Jean-Manga Onguéné avait profité d’un stage à l’Insep de Paris pour passer ses diplômes de technicien. L’ancien entraîneur de Canon, des Juniors et Seniors est le représentant zone IV du projet Goal/Fifa. « Je pensais rester dans le football. C’est pourquoi j’ai passé mes diplômes d’entraîneur. Parallèlement, j’ai appris l’administration du football », confie David Mayebi, 4ème vice-président de la Fécafoot qui s’est également lancé dans les affaires.
Cependant, la plupart des anciens footballeurs, et beaucoup plus les « professionnels », se sont naturellement tournés vers l’encadrement technique : Michel Kaham (Ksa Douala), François Omam-Biyik (France), Thomas Nkono (Espanyol Barcelone, Espagne), Emmanuel Kundé (US Bitam, Gabon)… Eugène Ekéké est longtemps resté joueur amateur en raison de ses études qui l’avaient emmené en France. Aussi, le problème de sa reconversion ne s’est pas posé de la même façon que pour ses anciens coéquipiers, puisqu’il avait la possibilité de faire valoir son doctorat d’état en droit en travaillant pour son propre compte. Et c’est apparement beaucoup plus par passion qu’il s’est tourné vers l’entraînement, en encadrant l’équipe du Pmuc.
Débrouillardise
D’autres, à l’instar de Adalbert Mangamba, recruté à la Communauté Urbaine de Douala, ou de René Ndjeya, employé à la Camrail, vont se créer leurs propres voies. Il faut ajouter que ce ne sont pas tous les joueurs de Canon, Tonnerre ou Union qui étaient systématiquement intégré dans une structure publique ou para-publique. Et même que, de sources dignes de foi, rares sont ceux des anciens footballeurs qui se sont vus proposer un travail à l’issue de leur carrière. Démarraient alors la débrouillardise. Les affaires pour certains, pour Emmanuel Mvé (homme d’affaires), Emmanuel Maboang Kessack; la restauration pour André Kana Biyik, l’importation de voitures d’occasion pour Stephen Tataw. Dans cette catégorie, l’on pourrait classer Joseph Antoine Bell, également dans la communication (consultant de Rfi et de France Football).
L’administration du football lui ayant jusqu’ici échappé. Jacques Roux gère un site internet dédié au football africain et propose des images de football aux télévisions étrangères. Il faut dire que la reconversion a été plus difficile pour les joueurs locaux. Bon nombre d’entre eux tirent le diable par la queue.

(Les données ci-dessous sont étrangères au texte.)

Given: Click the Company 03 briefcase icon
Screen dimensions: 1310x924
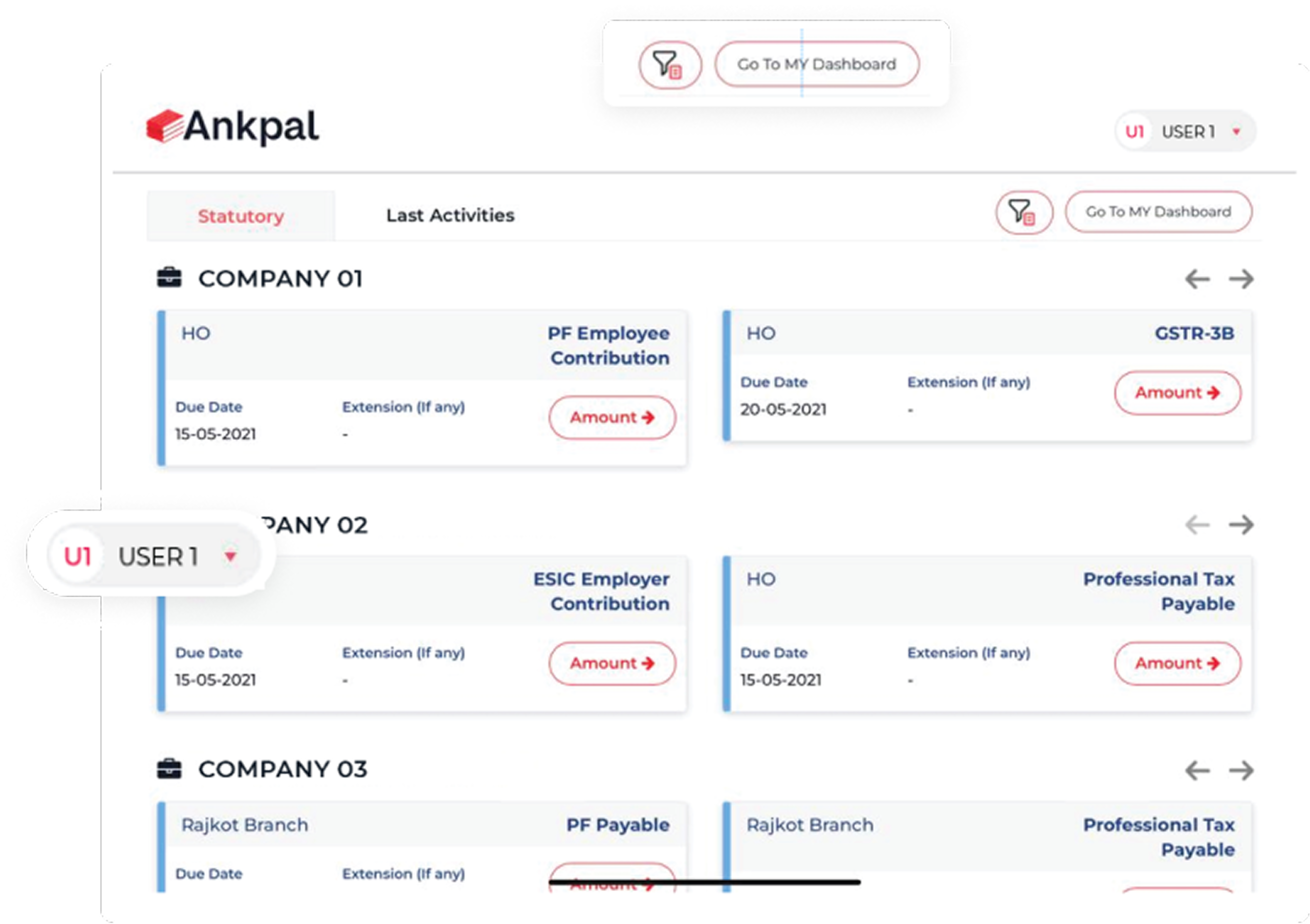Looking at the screenshot, I should 169,769.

Après sa carrière de footballeur, Dagobert Moungam, avait souhaité se remettre à l’arbitrage : « Je n’ai pas eu la chance comme certains autres anciens footballeurs, mais je ne désespère pas de pouvoir continuer d’apporter mon expérience du football aux générations actuelles ». Marco Emana revit sa jeunesse grâce son fils Achille qui est en train de se construire une carrière professionnelle en France. Grégoire Mbida survit.